Director - Robin Armstrong
Stage Manager - Sarahi Salazar
Set Design - Clare Floyd DeVries
Lighting Design - John Leach
Costume Design - Robin Armstrong
Properties Design - John Harvey
Dance Choreography - Sherry Hopkins
Frankie - Eric Dobbins
The Witch - Sherry Hopkins
December - Michael James
The Ogre - Jim Johnson
A Pea - Amy Elizabeth Jones
The QK - Kevin Scott Keating
The Kid - Mikaela Krantz
Princess Fartina - Hannah McKinney
The Scarlet Pimpernel - Brad Stephens
Mack - Shane Strawbridge
Reviewed Performance 11/19/2011
Reviewed by Danny Macchietto, Associate Critic for John Garcia's THE COLUMN
I took my almost 12 year old nephew, Douglas, to the official opening night of Seven in One Blow or The Brave Little Kid. Douglas is one of my back-up critics that I rely on for children's plays in the event that I discover that I'm out of touch with the "common kid". Despite the fact that Douglas is at the age where he is capable of acting like he doesn't care about anything or much at all, he loved the show. It was easy to see why as this show did not touch my inner-child; it touched my outer and existing adult, instead.
Circle Theatre's production of Seven in One Blow is an enchanting, rollicking, and joyously hip alternative to DFW's holiday themed theatre-going season already underway. The nimble actors of a well-rounded ensemble are impeccably cast by director Robin Armstrong, creating an experience that all members of the family will enjoy.
The story follows a "Kid" who is adorned with a gold belt buckle that marks the Kid's accomplishment of swatting seven flies "? in one blow". The Kid travels freely amongst the discovery of characters that have popped out of Brothers Grimm fairytales, both faithful and irreverent, as an Ogre, a Princess, and other literary characters such as the Scarlett Pimpernel. Each character The Kid encounters interprets the buckle as something heroic, so gallant challenges are dared upon to the young kid.

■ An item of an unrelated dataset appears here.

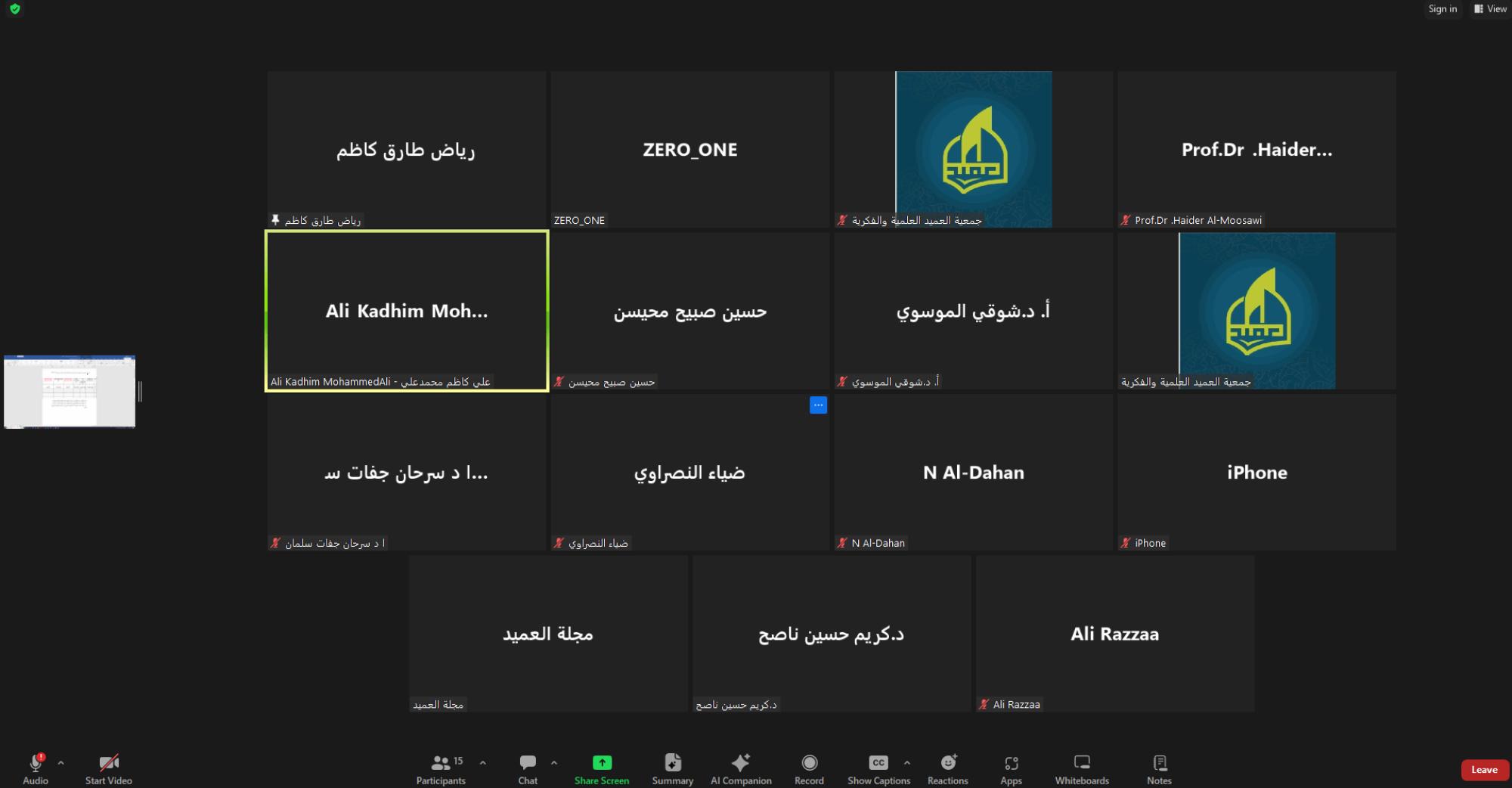Start recording with Record button
Image resolution: width=1512 pixels, height=788 pixels.
(x=809, y=768)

This voyage is told through the storytelling device of the theatrical art form called the "panto", Great Britain's version of the pantomime, only it is the exact opposite of silence and performed with a heavy flourish of Commedia del' Arte. In a panto the audience is relied upon frequently to be a willing participant in the story.
The high audience participation factor can be disastrous for any theatre company as there is an easy temptation for actors of a children's play to overcompensate with their energy level. That is simply not the case here as each of the performers uses a deft hand when transitioning from scene work to audience interaction within seconds. There's no stitching to be seen as it all feels very organic, and through it all the material never plays down or condescends to its core audience. Much of the credit for this belongs to Shane Strawbridge and Eric Dobbins who play Frankie and Mack, two bumbling, homeless guys who open the show and immediately put the audience to work as Mack tells Frankie of this wonderful adventure.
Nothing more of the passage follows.